Sedangkan bila bicara tentang sistem nilai budaya merupakan tingkat yang paling tinggi dan paling abstrak dari adat istiadat. Hal tersebut dikarenakan nilai-nilai budaya itu merupakan konsep-konsep mengenai apa yang hidup dalam alam pikiran sebagian besar dari warga suatu masyarakat mengenai apa yang mereka anggap bernilai, berharga, dan penting dalam hidup.
Bila ditarik lebih lanjut dari perspektif institusional-nya maka, institusi mana yang bertanggung jawab mengelolah/mengatur unsur-unsur budaya ini maka dapat dilihat disini bahwa unsur bahasa, system peralatan/teknologi, system mata pencaharian, system pengetahuan, kekerabatan dan organisasi sosial ini diatur oleh kepemipmpinan Adat/Kelembagaan Adat dan sistim religi oleh kelembagaan agama.itu sendiri.
Lembaga Agama telah masuk dan memberikan pengaruh dalam pembentukan kultur Orang Asli Papua yang berbeda karakteristik-nya dengan suku-suku bangsa lainnya di muka bumi ini.
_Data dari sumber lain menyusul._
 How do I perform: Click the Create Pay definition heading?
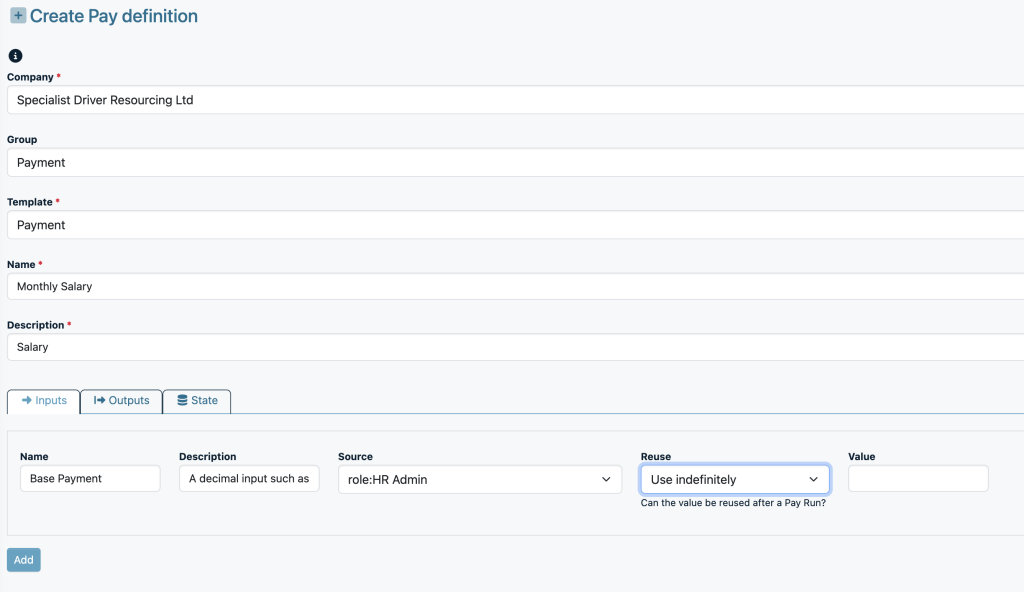coord(113,16)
Contohnya Agama Kristen, sejak Injil pertama kali dibawa oleh Rasul Ottow dan Gessler pada 5 Februari 1855 di Mansinam, telah meng-introdusir nilai-nilai dan norma masyarakat Orang Asli Papua yang terwujud dalam tindakan-tindakan masyarakat seperti setiap sabtu mengikuti ibadah Sabbath oleh Gereja Masehi Advent Hari Ketujuh, setiap hari minggu mengikuti ibadah bagi umat Kristen Protestan dan Katolik yang umumnya merupakan kultur yang diciptakan dan dikembangkan oleh lembaga agama telah ber-akulturasi menjadi suatu sistim religi yang dianut sebagai keyakinan dan tumbuh pada suku-suku bangsa setempat di Papua.
Artinya bahwa sumber pembentuk budaya masyarakat Papua adalah nilai dan norma budaya yang lahir dan tumbuh didalam masyarakat setempat dan agama yang masuk dengan membentuk konfigurasi kultur Orang Asli Papua.
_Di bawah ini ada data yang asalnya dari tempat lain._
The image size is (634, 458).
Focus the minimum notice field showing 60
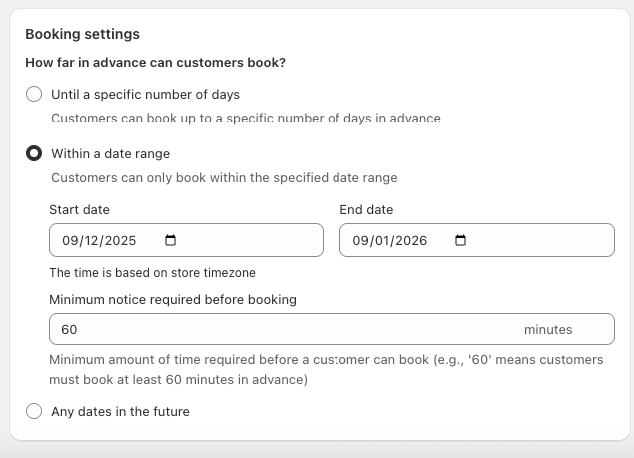tap(280, 330)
Dengan demikian sudah tepat dan proporsional bahwa unsur adat dan unsur agama sebagai pembentuk kultural Orang Asli Papua dimasukan dalam kelembagaan Majelis Rakyat Papua yang merupakan Lembaga representasi kultural Orang Asli Papua.
Lalu pertanyaannya, apa alasan unsur perempuan yang dimasukkan sebagai salah satu unsur dalam kelembagaan Majelis Rakyat Papua ? Dari perspektif Antropologi yang menguraikan tiga fase pertumbuhan kepribadian manusia (internalisasi, sosialisasi, enkulturasi) dimana fase internalusasi menjadi fase penting yangmana menjalankan proses panjang individu yang dilahirkan belajar dan diterima menjadi bagian dan sekaligus mengikat diri kedalam nilai-nilai dan norma-norma social dari perilaku suatu masyarakat. Perempuan sebagai seorang Ibu/Mama akan mengajarkan nilai-nilai budaya yang fundamental dari unsur-unsur budaya yang disebutkan diatas, seperti Bahasa, Religi/Agama, kesenian, mata pencaharian hidup, dan seterusnya, sehingga sudah tepat unsur perempuan menjadi bagian dari konfigurasi kultural Orang Asli Papua yang ada dalam Lembaga Majelis Rakyat Papua.
Terkait dengan pertanyaan apakah perwakilan agama di MRP harus berasal dari kultur masyarakat wilayah budaya setempat atau bisa dari wilayah budaya lainnya di Tanah Papua, tentu ini kembali kepada otonomi dan otoritas kelembagaan agama masing-masing yang mempunyai sejarah, juridiksi dan aturan kelembagaan untuk menentukan wakilnya duduk di Lembaga Majelis Rakyat Papua.